> [Supplied records]:

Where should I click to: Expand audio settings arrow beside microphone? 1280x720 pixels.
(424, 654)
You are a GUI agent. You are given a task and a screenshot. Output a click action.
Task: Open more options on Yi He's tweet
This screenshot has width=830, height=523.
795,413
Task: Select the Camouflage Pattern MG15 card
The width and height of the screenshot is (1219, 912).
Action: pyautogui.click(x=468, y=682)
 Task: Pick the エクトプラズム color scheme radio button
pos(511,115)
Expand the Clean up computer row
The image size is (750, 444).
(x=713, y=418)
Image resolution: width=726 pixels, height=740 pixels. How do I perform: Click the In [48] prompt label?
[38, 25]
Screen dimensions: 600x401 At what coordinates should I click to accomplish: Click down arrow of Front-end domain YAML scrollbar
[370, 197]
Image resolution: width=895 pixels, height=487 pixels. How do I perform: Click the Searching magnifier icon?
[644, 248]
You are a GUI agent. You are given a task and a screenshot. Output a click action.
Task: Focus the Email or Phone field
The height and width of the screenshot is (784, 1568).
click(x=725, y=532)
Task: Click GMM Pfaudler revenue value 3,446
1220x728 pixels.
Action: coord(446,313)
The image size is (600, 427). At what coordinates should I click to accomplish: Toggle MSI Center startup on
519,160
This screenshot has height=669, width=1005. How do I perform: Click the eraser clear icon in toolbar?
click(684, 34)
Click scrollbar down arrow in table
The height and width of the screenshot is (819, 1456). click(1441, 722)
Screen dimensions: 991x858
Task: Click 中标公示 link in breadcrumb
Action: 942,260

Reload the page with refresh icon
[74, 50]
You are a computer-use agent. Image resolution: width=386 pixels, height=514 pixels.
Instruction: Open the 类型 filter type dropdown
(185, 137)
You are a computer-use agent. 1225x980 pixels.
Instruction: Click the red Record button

> [Goal of the exercise]: Pull out each line of the items above that contains the string "should". Treat uppercase and lowercase as different.

> [Response for this exercise]:
Where should I click to: Expand audio settings arrow beside microphone? 1280x720 pixels.
Screen dimensions: 600x401 At what coordinates should I click to accomplish: Click down arrow of Front-end domain YAML scrollbar
The image size is (600, 427). At what coordinates should I click to accomplish: Toggle MSI Center startup on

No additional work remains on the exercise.